Las Provincias

CARLSEN Y KARJAKIN ABURREN

Rutas urbanas. He estado tres veces en Nueva York (años 80 y 90) y las tres veces decidí pasar casi por completo de los museos y del teatro de Broadway para dejarme envolver por el mayor espectáculo del mundo: la propia ciudad, su arquitectura, tiendas y gentes. Iba de aquí para allá, con la agradable libertad de iniciar improvisadas rutas urbanas. Hice una excepción: de ningún modo quise renunciar a conocer física y diplomáticamente el Empire State Building. Por la belleza del edificio y por ser una referencia esencial de dos de mis películas preferidas, 'King Kong' (Cooper-Schoedsack, 1933) y 'Tú y yo' (Leo McCarey, 1957).

Fulton Market. Estuve tentado de volver a Nueva York este noviembre, acreditándome como periodista y presidente del club Gambito, para asistir al campeonato mundial de ajedrez entre Carlsen (Noruega, 1990), actual campeón, y el candidato Karjakin (Ucrania, 1990). El match se disputa en el Fulton Market, con vistas al Puente de Brooklyn. Renuncié al viaje y en lo que concierne al ajedrez no lo lamento, ya que el encuentro está siendo soporífero. La belleza de la ciudad no inspira a los contendientes.

Tablas. Las dos primeras partidas no tuvieron historia. Cambios de piezas por un tubo. La tercera, cuarta y quinta partidas fueron más tensas, sin pasarse. La sexta, una patochada. Todas tablas. Variantes sin riesgo. La capacidad informativa de las máquinas (los ordenadores acumulan billones de análisis de variantes) se están cargando la antigua belleza del juego. En plena apoteosis de lo políticamente correcto tenemos que asumir también la tiranía de lo ajedrecísticameznte robótico. De vez en cuando vemos alguna hermosa partida. Pero cada vez menos. El refugio de la cinefilia. De viajar de nuevo a Nueva York habría acabado por huir del ajedrez, a la vista de lo que nos está deparando su élite, para pasear por el entorno del Puente de Brooklyn, en el que discurren secuencias de famosas películas: 'Un día en Nueva York' (Donen y Kelly, 1947), 'Annie Hall' (Allen, 1977), 'Fiebre del sábado noche' (Badham, 1977), 'Érase una vez en América' (Leone, 1984), 'Gangs of New York' (Scorsese, 2002). La cinefilia es un sólido refugio.

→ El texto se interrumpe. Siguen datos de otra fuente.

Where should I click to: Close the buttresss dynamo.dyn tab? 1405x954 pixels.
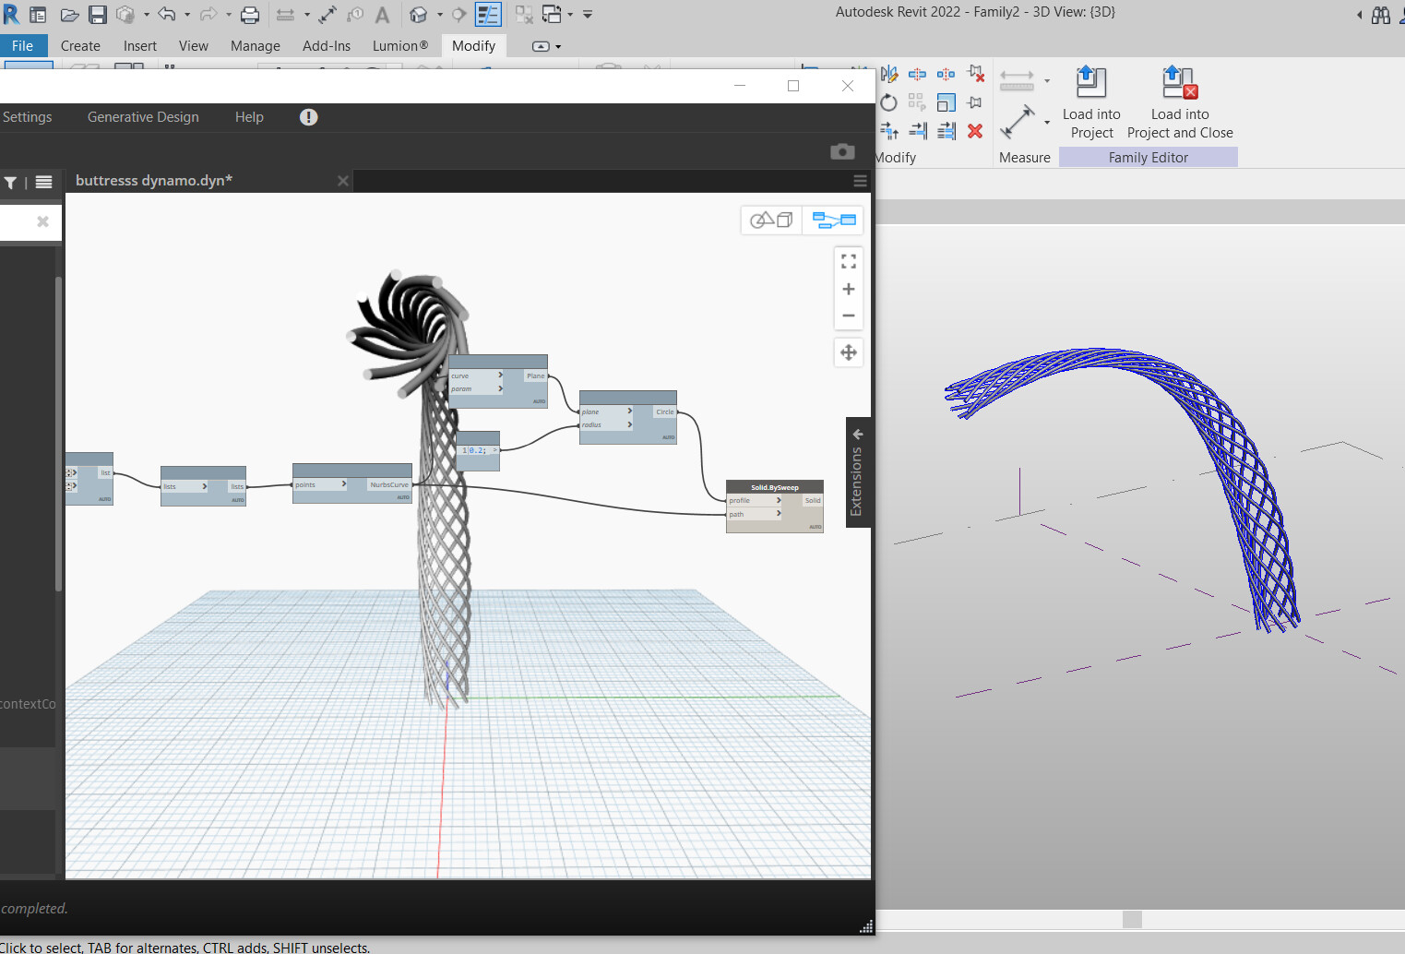click(x=342, y=181)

Chess24. La cómoda opción elegida -quizá demasiado cómoda-ha sido la de seguir el campeonato desde casa, gracias al portal Chess24 que emite las partidas en directo (análisis en español, inglés y alemán). Con estas retransmisiones existe una polémica de fondo: ¿tienen derechos de autor las jugadas de ajedrez? De momento, y según la ley, parece que no. Son de dominio público. Pero la batalla judicial no ha terminado.

Amigos. Quedarse en Valencia y reunirse con los amigos es, bien mirado, un placer más personal que pasear por las calles neoyorquinas. Tras ver en La Nau las exposiciones sobre 'Valencia, capital de la República' y la del centenario del Olympia, me voy con Encarna Jiménez y Pepe Catalán -dos estupendos conversadores- a tomar un aperitivo. Era la hora adecuada para ello: la una del mediodía.

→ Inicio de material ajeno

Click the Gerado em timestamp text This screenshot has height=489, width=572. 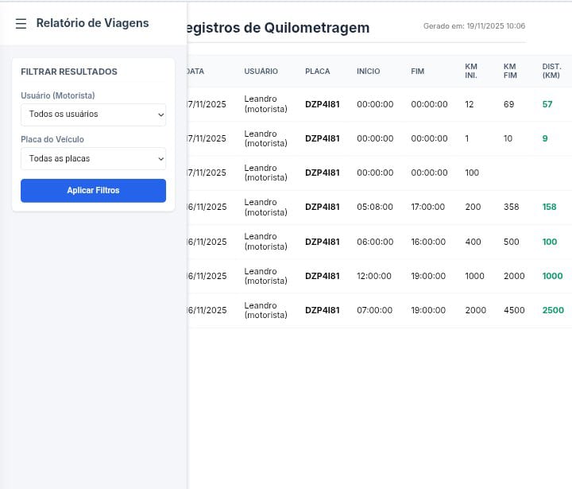pos(473,26)
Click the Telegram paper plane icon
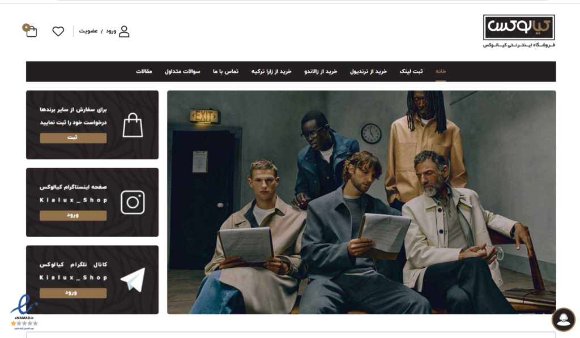Image resolution: width=580 pixels, height=338 pixels. pos(133,280)
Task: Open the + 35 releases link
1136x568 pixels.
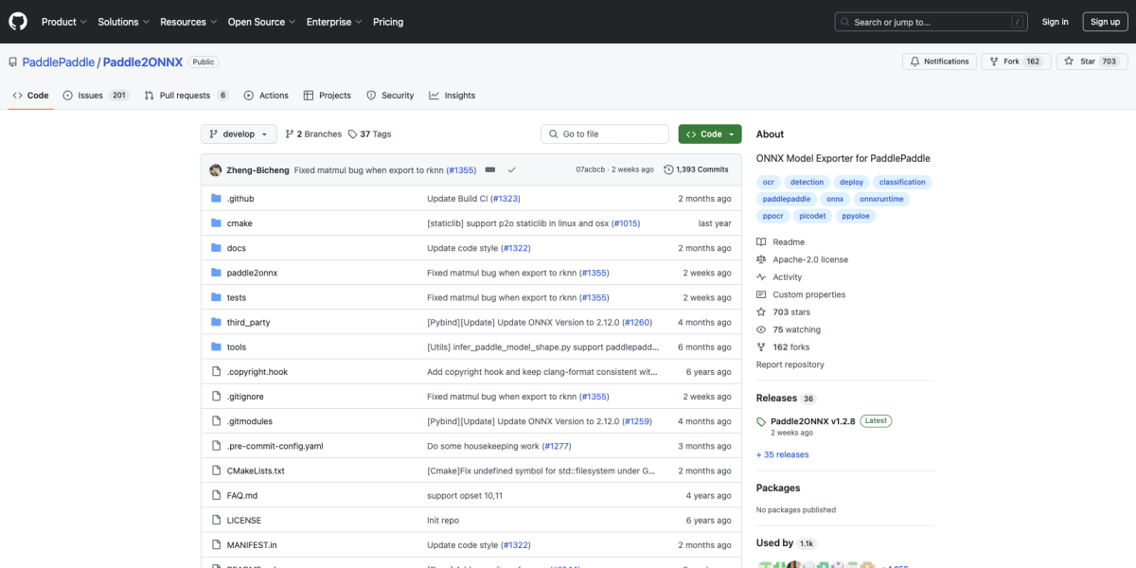Action: pyautogui.click(x=782, y=454)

Ahumados. Nos dirigimos a Ostras Pedrín por calles peatonales cercanas a La Nau. No son calles imponentes como las de Nueva York, pero tienen encanto. Pedimos ostras y ahumados. Saltábamos de hablar de arte y cine a meternos con Trump y después a elogiar la belleza y el palique de Inés Ahumadas, dirigente de Ciudadanos. Las buenas tertulias son así. Tardamos algo en darnos cuenta de que el apellido de Inés no es Ahumadas, como repetíamos Catalán y yo, sino Arrimadas, como nos advirtió entre risas Encarna. La influencia gastronómica y las cervezas propiciaron el divertido gazapo verbal.

Nombres. Personas muy queridas por mi tienen un gran talento para cambiar los nombres con despreocupada naturalidad. No es humor, es mala memoria. Me hablan de los políticos 'Errajón' y 'Rejoy', mezclando en un batiburrillo a la izquierda y la derecha. También me comentan cosas de 'Pedro Iglesias', 'Pablo Sánchez', 'Soraya Cospedal' y 'Antonio Canito' (traduzco: Toni Cantó).

Promesas. A bote pronto no sé a quiénes se refieren exactamente. Pero por las promesas que nos han hecho esos políticos lo descubro con rapidez. Bueno, algunas veces no tan rápidamente.